LeetCode – Ransom Note

Given two strings ransomNote and magazine, return true if ransomNote can be constructed by using the letters from magazine and false otherwise.
Each letter in magazine can only be used once in ransomNote.

LeetCode problem 383

Example 1:

Input: ransomNote = "a", magazine = "b"
Output: false

Example 2:

Input: ransomNote = "aa", magazine = "ab"
Output: false

Example 3:

Input: ransomNote = "aa", magazine = "aab"
Output: true

This problem is very straight forward. We have a bunch of letters that we can use to create our ransomNote. One way would be to use a List to store the magazine and check if the character exists in our list, and remove each magazine character after each ransom character. However, that would be bad if we had a lot of character in our list.

If we would use a HashMap, or Dictionary in C#, then we could store how many times the character appear instead.

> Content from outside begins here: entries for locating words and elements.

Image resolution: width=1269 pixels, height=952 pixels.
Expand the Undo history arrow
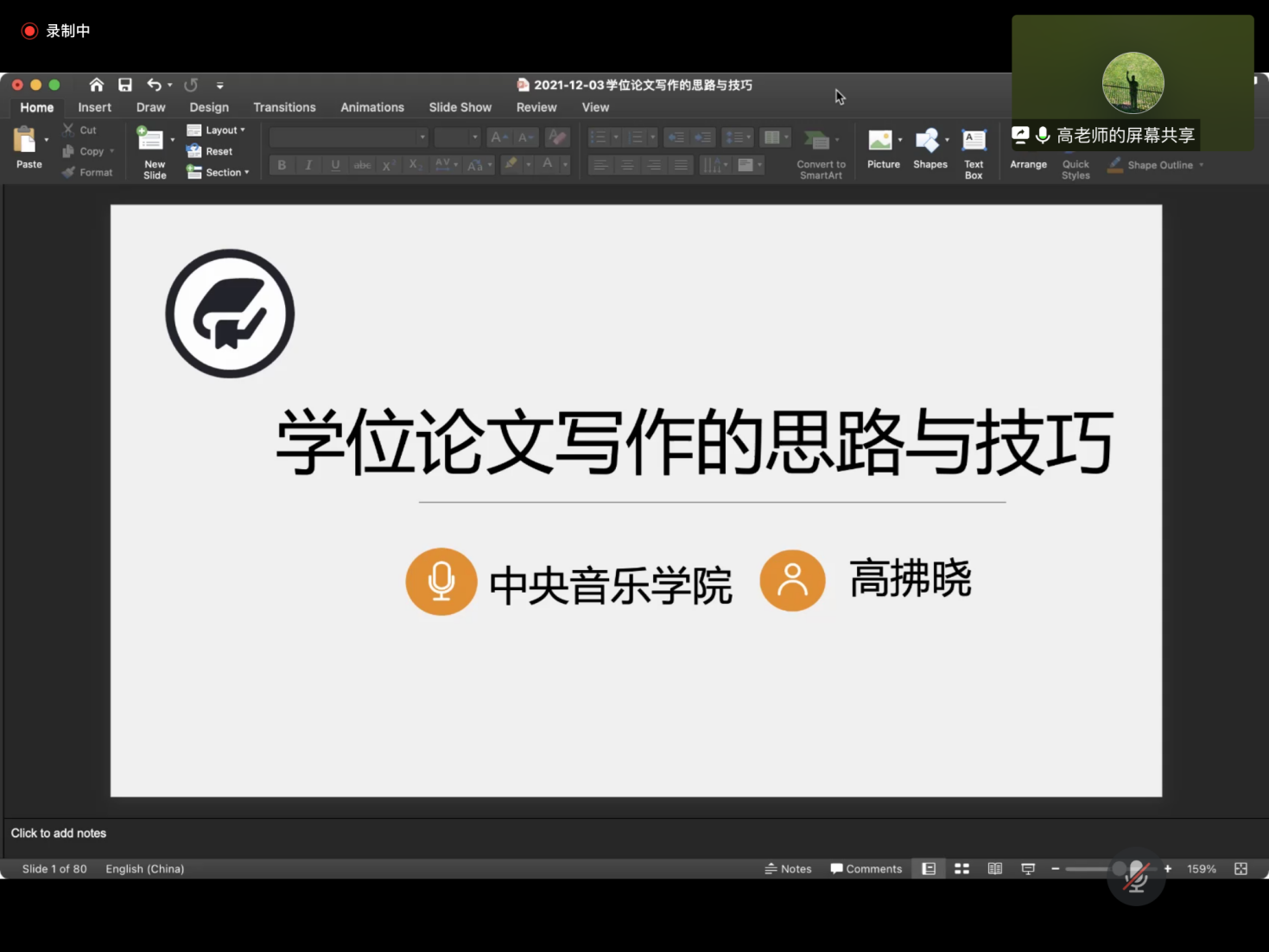pyautogui.click(x=170, y=86)
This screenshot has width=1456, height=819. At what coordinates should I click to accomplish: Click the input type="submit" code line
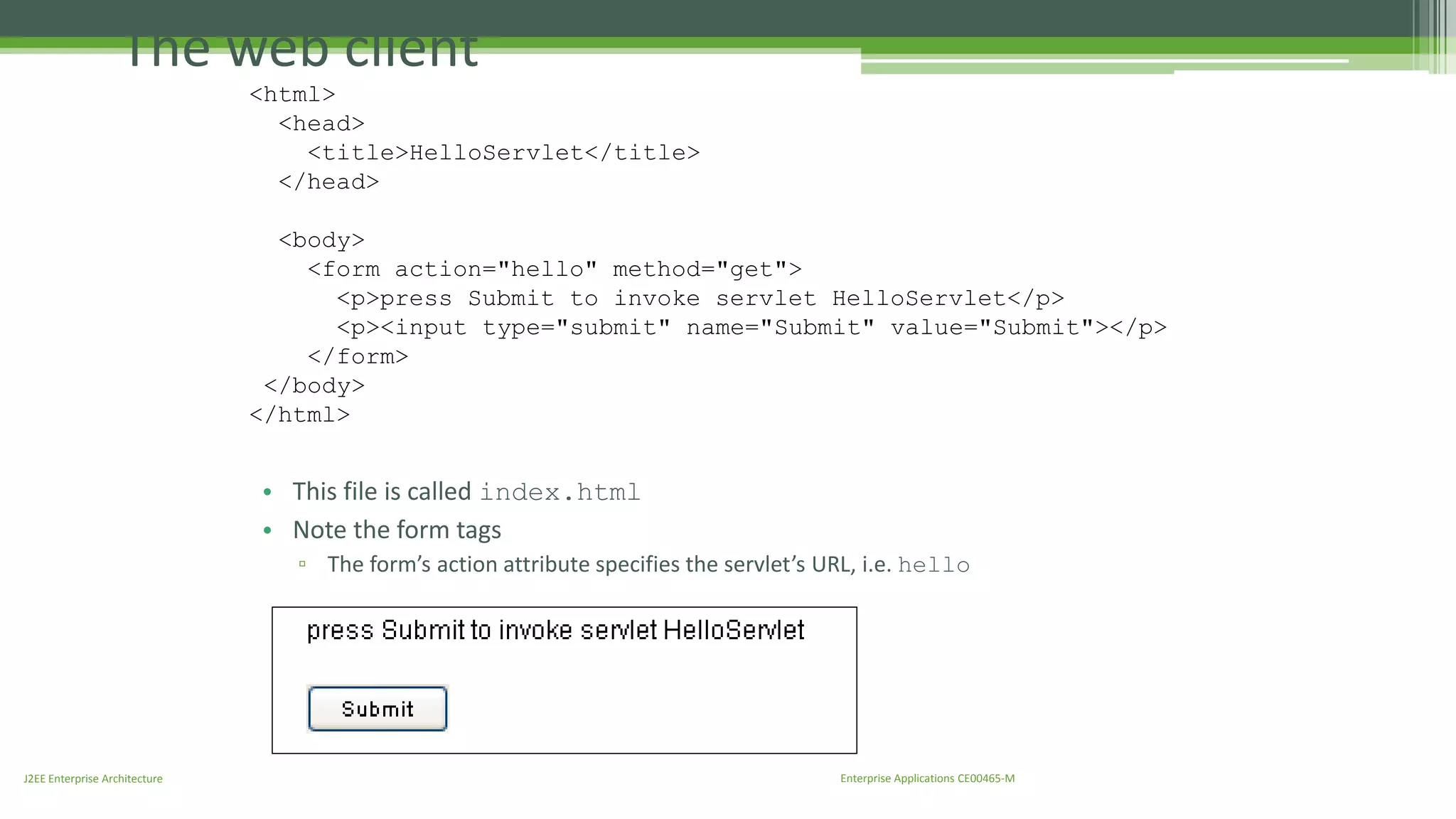point(751,328)
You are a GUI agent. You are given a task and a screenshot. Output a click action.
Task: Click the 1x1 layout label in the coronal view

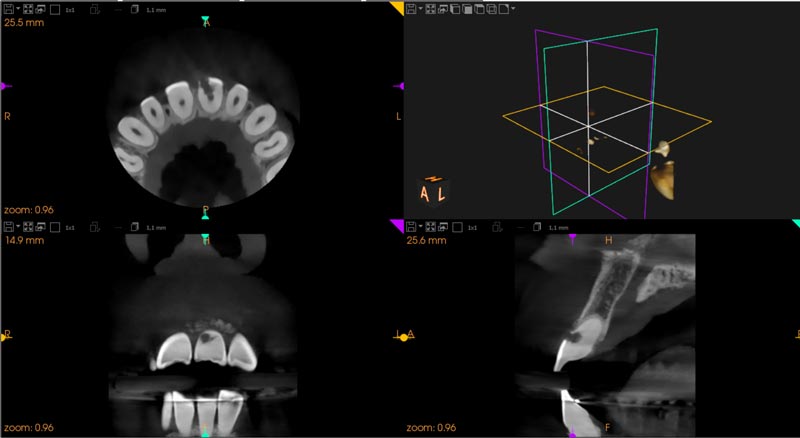[70, 228]
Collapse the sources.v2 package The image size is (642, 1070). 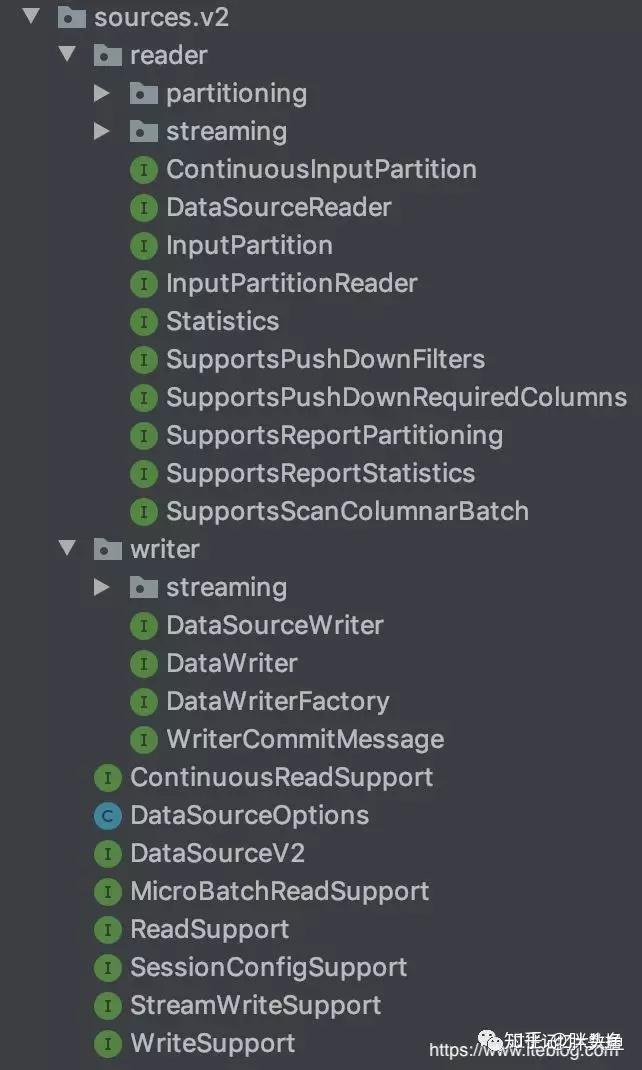31,15
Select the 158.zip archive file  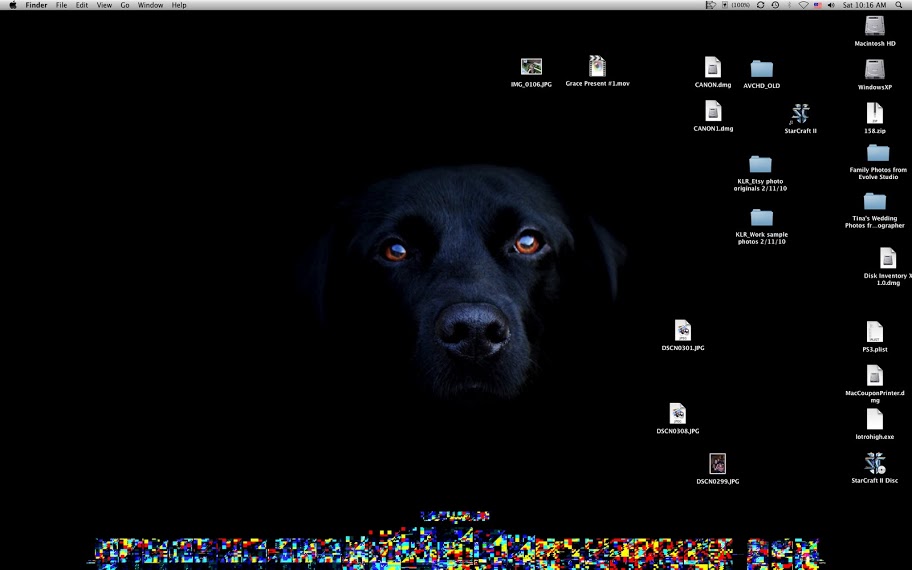[875, 113]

First of all, we initialize two Dictionaries

    Dictionary<char, int> magazineChars = new Dictionary<char, int>();
    Dictionary<char, int> ransomChars = new Dictionary<char, int>();

Let’s store our characters in each of the Dicitionaries:

    for (int i = 0; i < magazine.Length; i++)
    {
        if (magazineChars.ContainsKey(magazine[i]))
        {
            magazineChars[magazine[i]]++;
        }
        else
        {
            magazineChars.Add(magazine[i], 1);
        }
    }
    for (int i = 0; i < ransomNote.Length; i++)
    {
        if (ransomChars.ContainsKey(ransomNote[i]))
        {
            ransomChars[ransomNote[i]]++;
        }
        else
        {
            ransomChars.Add(ransomNote[i], 1);
        }
    }

Then we proceed to go through the characters which is our Key, from our ransom Dictionary:

        foreach(char c in ransomChars.Keys) {
            if(!magazineChars.ContainsKey(c)) {
                return false;
            }
            if(magazineChars[c] < ransomChars[c]) {
                return false;
            }
        }

What is good here is that we only go through the list of our ransom and do constant lookup and check their values if there is less amount of characters of c as in our magazine Dictionary. If there is less of a character in the magazine Dicitonary than in our ransom, that means we can’t create our ransom note, and the result is therefore false. If we have enough characters, we proceed. Full code below.

public class Solution {
    public bool CanConstruct(string ransomNote, string magazine) {
        Dictionary<char, int> magazineChars = new Dictionary<char, int>();
        Dictionary<char, int> ransomChars = new Dictionary<char, int>();
        
        for(int i = 0; i < magazine.Length; i++) {
            if(magazineChars.ContainsKey(magazine[i])) {
                magazineChars[magazine[i]]++;
            } else {
                magazineChars.Add(magazine[i], 1);
            }
        }

        for(int i = 0; i < ransomNote.Length; i++) {
            if(ransomChars.ContainsKey(ransomNote[i])) {
                ransomChars[ransomNote[i]]++;
            } else {
                ransomChars.Add(ransomNote[i], 1);
            }
        }
        
        foreach(char c in ransomChars.Keys) {
            if(!magazineChars.ContainsKey(c)) {
                return false;
            }
            if(magazineChars[c] < ransomChars[c]) {
                return false;
            }
        }
         
        return true;
    }
}